Carry on the passage about SVB's quarterly earnings, picking up after its final sentence.

** Begin Passage provided **

For this quarter, it expects to report earnings of 63 to 69 cents a share. Fourth-quarter earnings per share rose 9 cents from a year earlier, to 77 cents.

Mr. Wilcox said that if SVB hits the midpoint of its guidance for the first quarter, its earnings per share would rise 14% from a year earlier. "It strikes me that 14% [growth] should be something that a company could be proud of."

A spokeswoman said Friday that SVB executives were not available for an interview.

James Abbott, an analyst with Friedman, Billings, Ramsey & Co. Inc., said in an interview Friday that he was "discouraged" to hear that SVB expects to report negative operating leverage for the first quarter.

Fourth-quarter noninterest expenses climbed 10.8% from the third quarter and 17.8% from a year earlier, to $83.2 million. Revenue rose 14.8% from the third quarter and 22.3% from a year earlier, to $150.7 million.

** End Passage provided **
** Begin Information shown **

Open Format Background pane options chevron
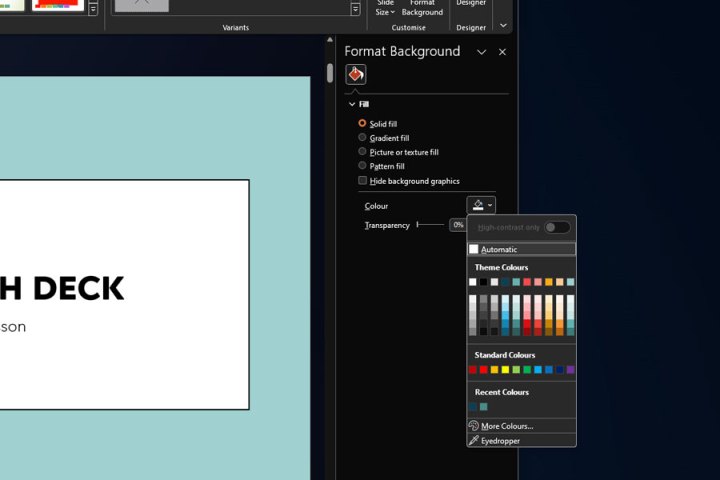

** End Information shown **

**Answer to the exercise**
Jack Jenkins-Stark, SVB's chief financial officer, said in the conference call that the rise in expenses was "due primarily to an increase in compensation and benefits related in part to increased head count and higher incentive compensation expense."

Last year, according to Mr. Wilcox, the company hired a general counsel, a head of internal audit, a head of compliance, a director of accounting, and "several new senior commercial bankers, investment bankers, and funds managers," contributing greatly to the expense increase.

"Clearly, there's a lot of emphasis on expenses in today's discussion. You can be absolutely sure that we are focused on that issue, as well," Mr. Wilcox said.

The company also expects its net interest margin to drop to a level comparable with the 7.45% it reported in the third quarter.

Its fourth-quarter margin of 7.5% rose from the third quarter to "an altitude requiring oxygen masks for many," Mr. Jenkins-Stark said.

SVB had expected its margin to contract in the fourth quarter, but an unexpected rise in no-interest deposits near the end of the quarter helped the margin expand, he said.

Joe Morford, an analyst at Royal Bank of Canada's RBC Capital Markets said he expects the company to address the expense growth "to deliver positive operating leverage in 2007."

SVB's niche of serving upstart technology-focused companies deserves a longer-term analytical perspective, according to Mr. Morford, whose company has a long-term position in SVB.